*** RECORDS FOR THE EXERCISE ***
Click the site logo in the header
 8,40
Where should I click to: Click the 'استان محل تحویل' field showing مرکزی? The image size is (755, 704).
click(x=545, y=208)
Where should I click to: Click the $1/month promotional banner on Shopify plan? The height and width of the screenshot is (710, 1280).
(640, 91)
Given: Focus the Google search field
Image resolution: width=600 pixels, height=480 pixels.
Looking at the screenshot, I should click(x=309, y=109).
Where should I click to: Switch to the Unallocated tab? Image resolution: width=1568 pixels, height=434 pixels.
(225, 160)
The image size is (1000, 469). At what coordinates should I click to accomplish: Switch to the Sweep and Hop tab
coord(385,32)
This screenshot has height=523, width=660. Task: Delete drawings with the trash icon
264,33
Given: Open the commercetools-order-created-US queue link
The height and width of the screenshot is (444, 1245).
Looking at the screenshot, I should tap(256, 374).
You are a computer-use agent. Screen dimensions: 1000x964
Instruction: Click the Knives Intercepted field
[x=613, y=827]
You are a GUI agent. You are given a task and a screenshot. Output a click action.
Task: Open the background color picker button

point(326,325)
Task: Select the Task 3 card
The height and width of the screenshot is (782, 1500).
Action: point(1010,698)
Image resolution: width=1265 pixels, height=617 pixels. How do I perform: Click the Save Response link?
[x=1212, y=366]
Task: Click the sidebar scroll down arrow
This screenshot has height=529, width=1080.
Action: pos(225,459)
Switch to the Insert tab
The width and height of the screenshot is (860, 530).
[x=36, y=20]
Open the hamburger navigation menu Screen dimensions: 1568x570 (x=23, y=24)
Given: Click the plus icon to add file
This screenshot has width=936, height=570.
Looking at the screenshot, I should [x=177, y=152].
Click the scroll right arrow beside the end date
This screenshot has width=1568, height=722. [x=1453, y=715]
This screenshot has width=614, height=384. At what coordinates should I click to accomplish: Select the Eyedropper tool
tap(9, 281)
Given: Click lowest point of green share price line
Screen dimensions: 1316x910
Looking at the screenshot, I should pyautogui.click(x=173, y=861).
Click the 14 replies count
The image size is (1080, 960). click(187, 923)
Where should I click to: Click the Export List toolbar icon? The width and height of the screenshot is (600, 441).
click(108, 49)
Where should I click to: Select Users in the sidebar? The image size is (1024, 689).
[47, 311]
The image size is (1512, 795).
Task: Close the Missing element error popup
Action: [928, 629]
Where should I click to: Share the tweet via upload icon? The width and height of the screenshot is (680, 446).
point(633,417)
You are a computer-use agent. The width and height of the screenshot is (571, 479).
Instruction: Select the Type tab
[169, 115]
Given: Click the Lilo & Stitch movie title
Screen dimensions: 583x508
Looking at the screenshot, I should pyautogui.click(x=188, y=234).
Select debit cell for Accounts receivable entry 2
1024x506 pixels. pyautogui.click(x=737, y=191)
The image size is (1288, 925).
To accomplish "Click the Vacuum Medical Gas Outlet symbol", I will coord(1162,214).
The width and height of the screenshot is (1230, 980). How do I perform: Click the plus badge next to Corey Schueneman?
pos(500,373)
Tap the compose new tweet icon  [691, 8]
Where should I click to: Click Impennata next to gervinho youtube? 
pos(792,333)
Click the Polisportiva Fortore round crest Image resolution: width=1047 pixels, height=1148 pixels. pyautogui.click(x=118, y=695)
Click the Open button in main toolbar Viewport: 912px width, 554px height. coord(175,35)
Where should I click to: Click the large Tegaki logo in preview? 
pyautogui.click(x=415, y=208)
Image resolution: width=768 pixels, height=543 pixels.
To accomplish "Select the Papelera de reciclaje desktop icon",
***
EXERCISE AIM: Look for the word "agent" in the records above, count the lines that hold it, and give only that number.

RESULT FOR THIS EXERCISE: 3